Statistical Conclusion Validity - examines the extent to which conclusions derived using a statistical procedure is valid.
Popular Research Designs
Experimental Studies - those that are intended to test cause-effect relationships (hypotheses) in a tightly controlled setting by separating the cause from the effect in time, administering the cause to one group of subjects, but not to another group, and observing how the mean effects vary between subjects in these two groups. * True experimental designs require subjects to be randomly assigned between each group and if random assignment is not followed, then the design becomes quasi-experimental.
Field Surveys - non-experimental designs that do not control for manipulate independent variables or treatments, but measure these variables and test their effects using statistical methods.
Cross-sectional Field Surveys - independent and dependent variables are measured at the same point in time (e.g., using a single questionnaire.
Longitudinal Field Surveys - dependent variables are measured at a later point in time than the independent variables.

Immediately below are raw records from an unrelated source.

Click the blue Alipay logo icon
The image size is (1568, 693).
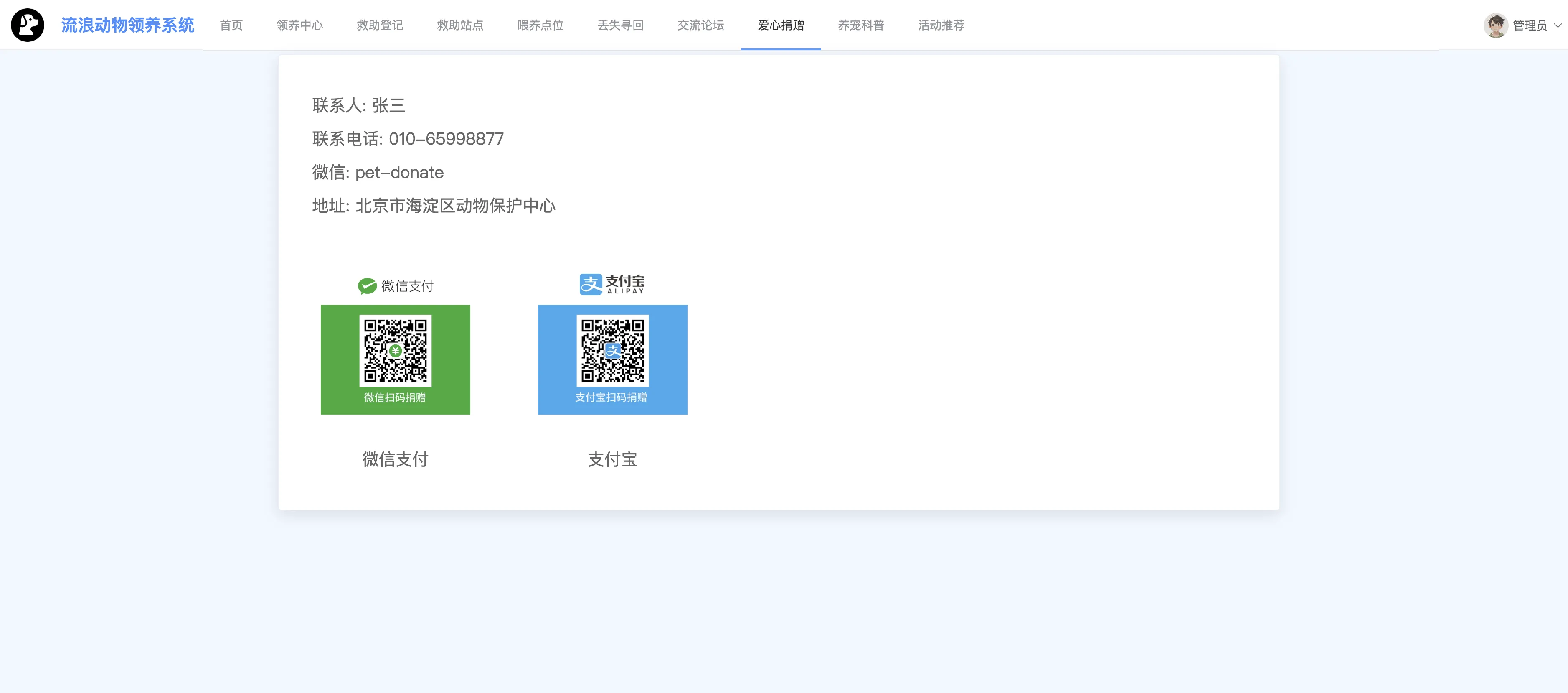(591, 284)
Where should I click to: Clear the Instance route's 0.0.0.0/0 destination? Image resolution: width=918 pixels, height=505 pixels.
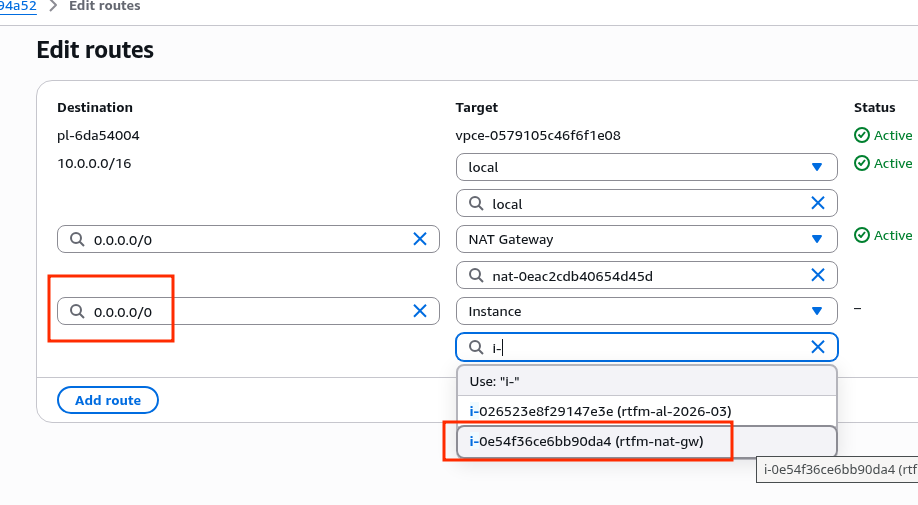point(420,311)
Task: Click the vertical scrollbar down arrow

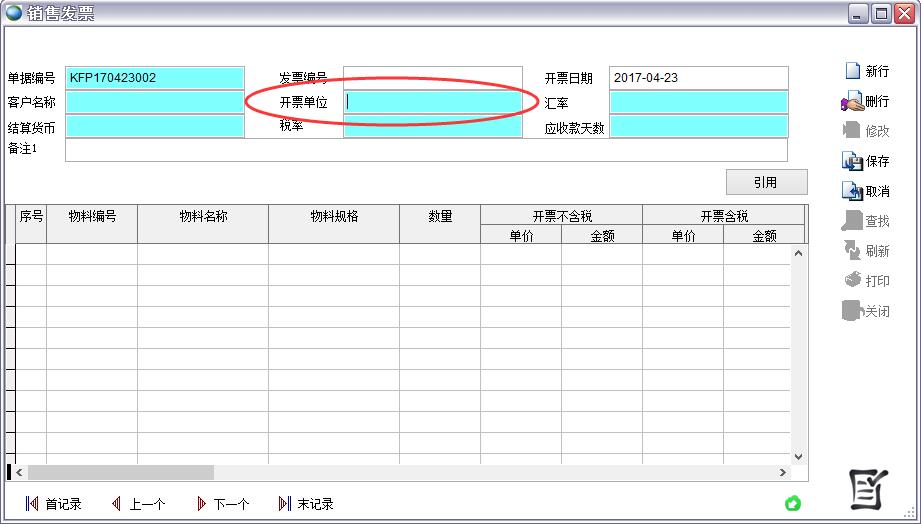Action: pyautogui.click(x=798, y=456)
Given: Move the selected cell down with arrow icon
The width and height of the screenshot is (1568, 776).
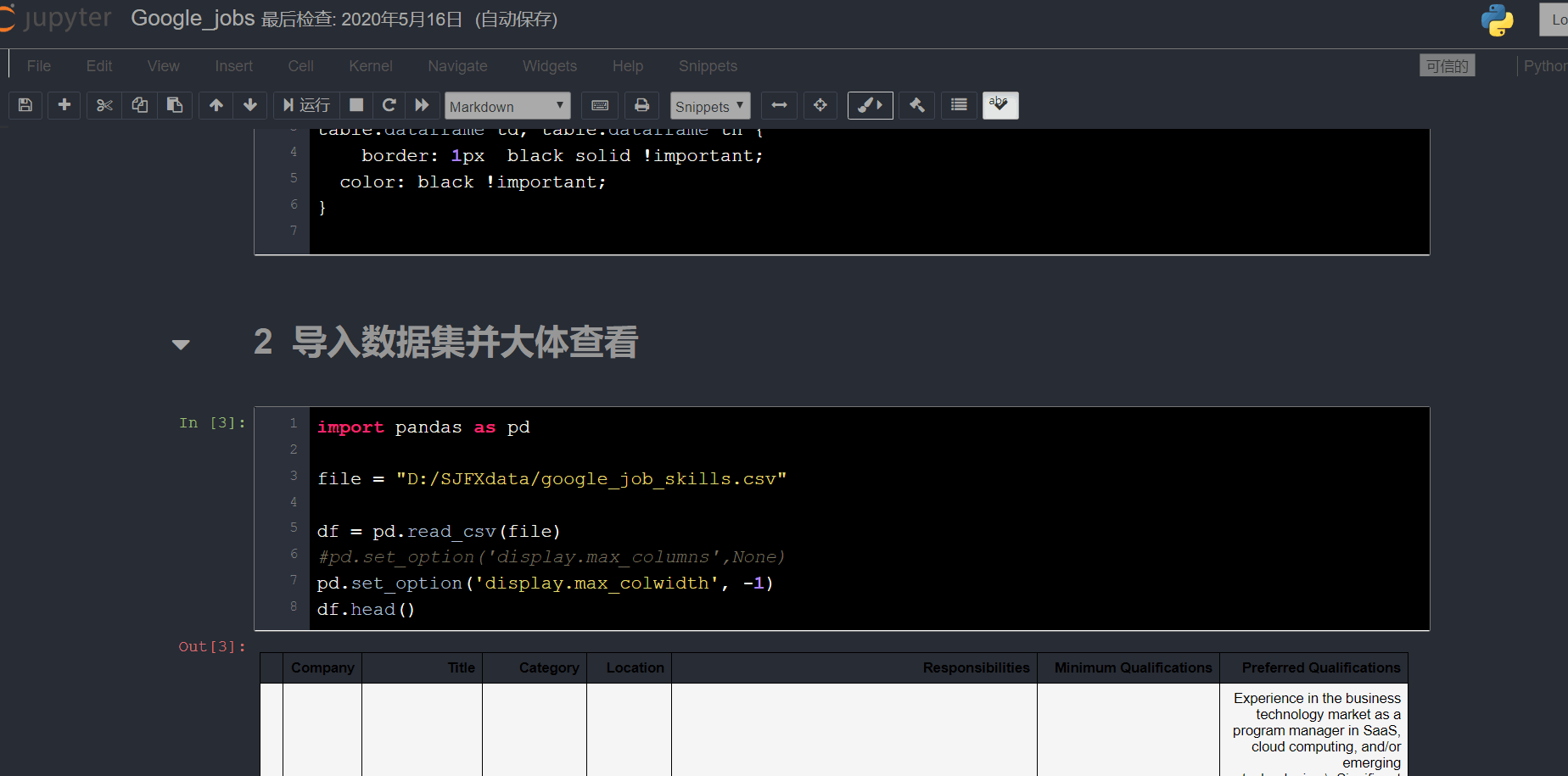Looking at the screenshot, I should [x=250, y=105].
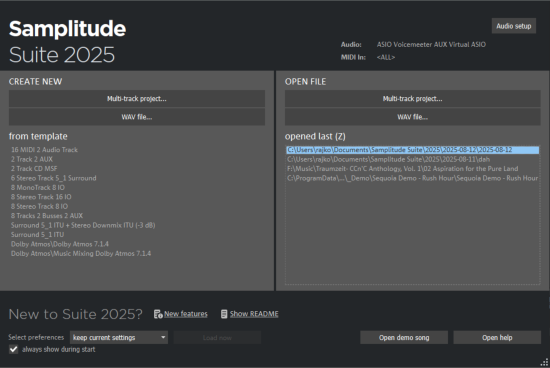
Task: Select Surround 5_1 ITU + Stereo Downmix template
Action: pos(83,225)
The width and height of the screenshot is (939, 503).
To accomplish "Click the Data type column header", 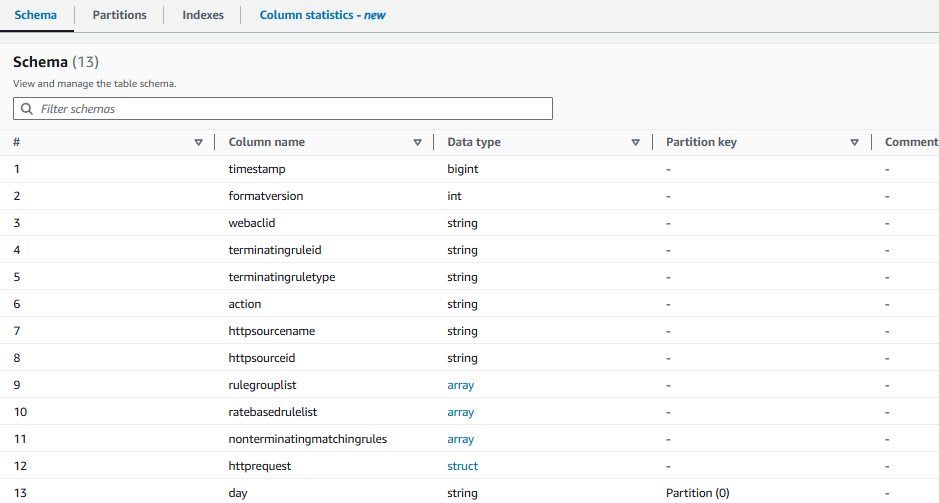I will tap(474, 142).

Secondary Data Analysis - an analysis of data that has previously been collected and tabulated by other sources.
Case Research - an in-depth investigation of a problem in one or more real-life settings (case sites) over an extended period of time. Generalizability can be improved by replicating and comparing the analysis in other case sites in a multiple case design.
Focus Group Research - a type of research that involves bringing in a small group of subjects (typically 6-10 people) at one location, and having them discuss a phenomenon of interest for a period of 1.5-2 hours.
Action Research - assumes that complex social phenomena are best understood by introducing interventions/actions into those phenomena and observing the effects of those actions.
Ethnography - an interpretive research design inspired by anthropology that emphasizes that research phenomenon must be studied within the context of its culture.